Although decision making about offering the rapid test was largely devolved to front-line teams, this was complicated by poor communication and strained relationships, to the extent that front-line staff did not appear inclined to take responsibility for implementation. There was also a significant problem with time and resources because HCAs were often called upon to refocus their work for short periods to meet particular practice goals. There was little inter-practice feedback unless it was prompted by the study team, minimising opportunities for creating the kind of positive feedback loops that were evident in practices A and B.
These organisation-level factors significantly overshadowed other, more positive elements of this practice in relation to HIV testing, including the perceived relative advantage of the rapid test in comparison with the widely used serological testing, and the compatibility of the test with the values and goals of the practice. In addition, whilst most front-line staff found the test simple and easy to use, one HCA (unusually) reported struggles with the material aspects of the test and indicated that, on some occasions, this stopped her from offering testing. Even HCAs who expressed strong enthusiasm for testing felt they were often unable to offer tests, however, owing to a lack of time as well as a lack of continuity in their role.

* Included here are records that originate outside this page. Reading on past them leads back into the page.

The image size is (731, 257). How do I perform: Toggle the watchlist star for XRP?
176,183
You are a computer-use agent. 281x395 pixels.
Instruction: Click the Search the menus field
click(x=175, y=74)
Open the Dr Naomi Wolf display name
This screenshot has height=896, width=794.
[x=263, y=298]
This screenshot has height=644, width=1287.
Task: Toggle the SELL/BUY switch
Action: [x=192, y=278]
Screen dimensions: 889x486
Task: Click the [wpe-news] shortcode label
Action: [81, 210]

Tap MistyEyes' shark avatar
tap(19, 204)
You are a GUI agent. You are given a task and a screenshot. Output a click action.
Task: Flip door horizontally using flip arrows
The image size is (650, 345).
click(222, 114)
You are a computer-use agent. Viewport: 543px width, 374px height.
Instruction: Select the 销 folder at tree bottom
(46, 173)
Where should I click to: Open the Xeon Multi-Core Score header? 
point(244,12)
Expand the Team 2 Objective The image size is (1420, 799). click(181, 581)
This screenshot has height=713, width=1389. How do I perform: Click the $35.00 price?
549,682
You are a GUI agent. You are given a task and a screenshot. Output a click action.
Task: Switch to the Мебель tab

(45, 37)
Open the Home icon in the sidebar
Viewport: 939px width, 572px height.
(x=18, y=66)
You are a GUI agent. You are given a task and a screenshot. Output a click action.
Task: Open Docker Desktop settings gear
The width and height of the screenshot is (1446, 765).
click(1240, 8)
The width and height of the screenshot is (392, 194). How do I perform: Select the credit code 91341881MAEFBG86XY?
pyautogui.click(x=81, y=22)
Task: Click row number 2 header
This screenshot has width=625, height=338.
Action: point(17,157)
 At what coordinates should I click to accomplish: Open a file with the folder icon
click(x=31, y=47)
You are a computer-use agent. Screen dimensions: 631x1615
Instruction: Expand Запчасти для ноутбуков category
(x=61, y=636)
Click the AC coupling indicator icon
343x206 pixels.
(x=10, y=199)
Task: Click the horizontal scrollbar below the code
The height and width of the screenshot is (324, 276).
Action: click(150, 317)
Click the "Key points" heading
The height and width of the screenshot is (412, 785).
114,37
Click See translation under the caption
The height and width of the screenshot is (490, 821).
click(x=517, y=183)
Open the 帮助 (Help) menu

But because it was coming up to the end of the financial year and everyone had to tally up QOF points for diabetes and these and this and that, it took priority. If people had come in, obviously if there were new patients, we wouldn’t turn anybody away, but we were phoning up and pre-booking patients to come in for their diabs or their foot checks or their blood pressure. And because I’m only now doing 3 days a week, I literally split sessions between here and (another practice). I do here three sessions and there three sessions. So, when I am here, they get me to do loads of ECGs and different other things, and then when I’m there, I’m doing things over there that they need doing. –
HCA, practice D
Moreover, despite a number of HIV diagnoses made using serological testing, no diagnoses were made using rapid tests, indicating a lack of observability. It is telling that, whereas doctors in practice B altered their behaviour during the trial by sending patients to the nurse for rapid HIV testing, those in practice D continued to use serological testing when they suspected possible HIV in a patient. It appears that the rapid testing was seen as the province of a different group of staff, not something that was business as usual. GPs become involved in the rapid HIV testing algorithm in cases of reactive, indeterminate or invalid results, but because none occurred at practice D, this may have impacted their knowledge and involvement in trial activities.
In sum, despite much initial enthusiasm, practice D was impeded by a combination of structural, capacity-related and cultural factors (most crucially, limited slack resources), along with individual adopter traits and a weak process of implementation.